● **DATA SHOWN**:
--- START ---

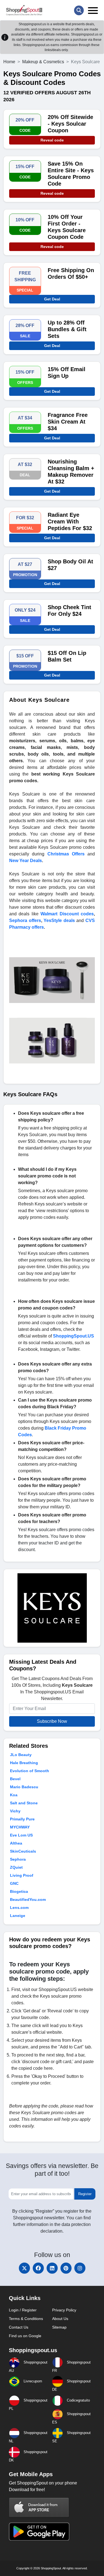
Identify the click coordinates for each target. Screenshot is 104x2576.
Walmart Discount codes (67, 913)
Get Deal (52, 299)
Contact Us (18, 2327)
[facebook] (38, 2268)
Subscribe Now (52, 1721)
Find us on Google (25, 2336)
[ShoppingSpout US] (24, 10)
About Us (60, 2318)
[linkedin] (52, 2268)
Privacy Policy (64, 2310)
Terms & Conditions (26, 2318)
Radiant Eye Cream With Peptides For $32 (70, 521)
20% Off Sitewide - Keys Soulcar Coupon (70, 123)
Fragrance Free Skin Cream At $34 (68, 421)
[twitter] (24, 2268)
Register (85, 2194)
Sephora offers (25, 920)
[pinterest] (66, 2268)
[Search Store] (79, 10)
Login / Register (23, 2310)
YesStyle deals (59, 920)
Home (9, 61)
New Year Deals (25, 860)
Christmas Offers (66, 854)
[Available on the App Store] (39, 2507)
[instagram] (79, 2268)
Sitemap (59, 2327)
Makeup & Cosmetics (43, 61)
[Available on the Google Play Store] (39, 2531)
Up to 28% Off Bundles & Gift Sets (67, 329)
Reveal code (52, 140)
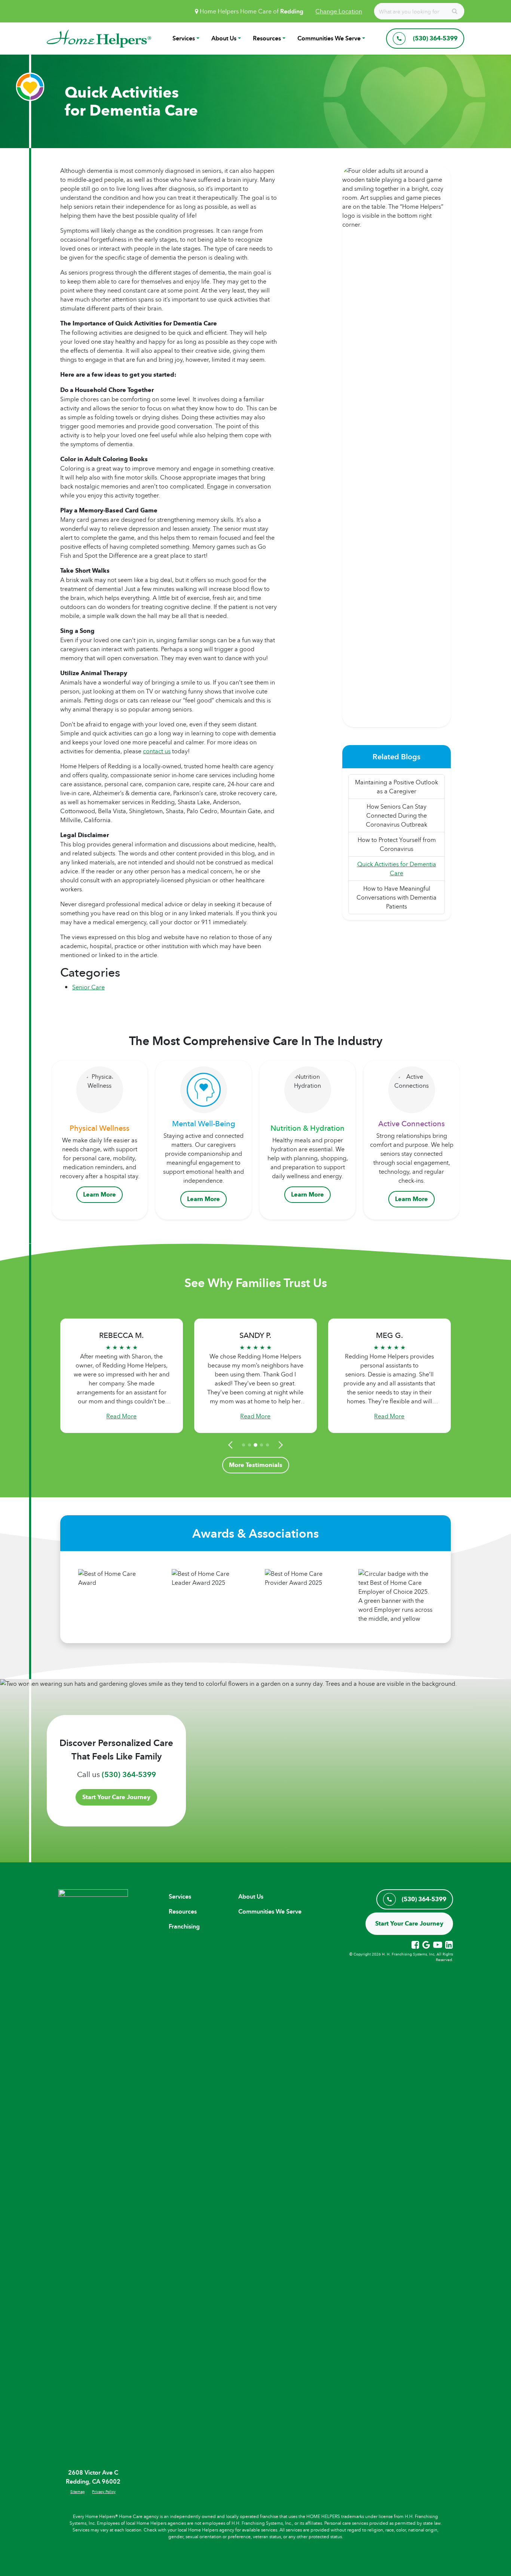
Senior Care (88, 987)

--- END ---
--- START ---

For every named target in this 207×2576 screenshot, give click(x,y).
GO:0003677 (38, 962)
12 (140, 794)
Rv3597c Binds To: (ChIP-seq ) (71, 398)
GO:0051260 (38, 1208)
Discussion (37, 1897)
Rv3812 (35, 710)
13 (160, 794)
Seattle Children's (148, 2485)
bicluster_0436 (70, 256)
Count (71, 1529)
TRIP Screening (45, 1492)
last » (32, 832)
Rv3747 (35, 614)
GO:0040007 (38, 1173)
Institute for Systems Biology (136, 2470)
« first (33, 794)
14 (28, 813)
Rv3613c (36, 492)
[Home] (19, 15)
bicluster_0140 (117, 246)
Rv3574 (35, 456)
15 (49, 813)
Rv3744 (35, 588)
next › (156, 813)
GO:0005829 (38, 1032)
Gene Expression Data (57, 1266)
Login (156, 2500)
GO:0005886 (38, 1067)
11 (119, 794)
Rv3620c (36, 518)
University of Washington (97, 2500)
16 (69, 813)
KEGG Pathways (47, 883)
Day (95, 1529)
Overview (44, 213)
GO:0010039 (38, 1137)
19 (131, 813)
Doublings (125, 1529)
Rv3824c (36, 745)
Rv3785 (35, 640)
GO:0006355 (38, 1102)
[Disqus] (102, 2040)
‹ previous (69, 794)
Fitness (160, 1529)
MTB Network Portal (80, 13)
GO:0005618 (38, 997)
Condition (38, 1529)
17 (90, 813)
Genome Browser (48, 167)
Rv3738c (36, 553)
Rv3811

--- END ---
--- START ---

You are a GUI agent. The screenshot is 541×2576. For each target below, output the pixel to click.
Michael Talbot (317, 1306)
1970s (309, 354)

--- END ---

● **EXERCISE GOAL**: Using the records given above, list every line that includes the word "target".

● **WRITTEN ANSWER**:
Identify the click coordinates for each target. Screenshot is 104x2576.
For every named target in this 207×2576 screenshot, give click(x,y).
You are a GUI agent. The screenshot is 541×2576. For each target below, output the pixel to click.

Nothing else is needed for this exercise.